Gelegentlich (≥1/1.000, <1/100) kann es unter der Anwendung von Cimetidin zu Hautausschlag, manchmal schwerer Natur kommen.

Seltene Nebenwirkungen (≥1/10.000, <1/1.000) sind:

• Reversible Depressionen
• Agranulozytose
• Thrombozytopenie
• Panzytopenie
• aplastische Anämie
• Reversible Polyneuropathien
• Bradykardie, Tachykardie, Überleitungsstörungen
• Erhöhung der Serum-Transaminasen (meist gering; normalisieren sich in der Regel unter fortgesetzter Behandlung)

Wechselwirkungen

Da Cimetidin durch Cytochrom P450-Enzyme metabolisiert wird, kann der Wirkstoff den hepatischen Metabolismus von Arzneimitteln, die ebenfalls über diese Enzyme verstoffwechselt werden,
beeinflussen.

Darüber hinaus ist unter der Einnahme von Cimetidin eine erhöhte Alkoholwirkung möglich.

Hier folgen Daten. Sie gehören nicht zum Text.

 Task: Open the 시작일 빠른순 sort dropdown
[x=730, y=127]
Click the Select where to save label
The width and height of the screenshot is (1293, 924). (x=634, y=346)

Da Cimetidin zu einer Anhebung des Magen-pH-Wertes führt, wird die Resorption von Ketoconazol verringert. Aus diesem Grund soll Ketoconazol 2 Stunden vor Cimetidin eingenommen werden.

Kontraindikation

Cimetidin darf nicht angewendet werden bei:

• Überempfindlichkeit gegen den Wirkstoff
• eingeschränkter Nierenfunktion (Dosisreduktion!)

Schwangerschaft

Cimetidin passiert die Plazenta und erreicht im fetalen Plasma 85% der mütterlichen Plasmakonzentration. Bisherige Erfahrungen beim Menschen haben keine nachteiligen Folgen für exponierte Kinder ergeben, doch sollte der Wikrstoff nur dann verwendet werden, wenn dies zwingend erforderlich ist.

Stillzeit

Cimetidin wird in der Muttermilch ausgeschieden und angereichert, weshalb bei einer Behandlung mit Cimetidin nicht gestillt werden sollte.

Anwendungshinweise

Symptom-Verschleierung

H₂-Antagonisten können die Symptome eines Magenkarzinoms verschleiern und deshalb dessen Diagnose verzögern. Vor der Behandlung von Magenulcera muss deshalb eine eventuelle Malignität ausgeschlossen werden.

Alternativen

Weitere H2-Rezeptor-Antagonisten sind:

• Famotidin
• Nizatidin
• Ranitidin

Protonenpumpeninhibitoren sind den H2-Rezeptor-Antagonisten bei der Therapie magensäureassoziierter Erkrankungen einschließlich der Ulkuskrankheit überlegen und sind deshalb bei der Behandlung in den Vordergrund gerrückt.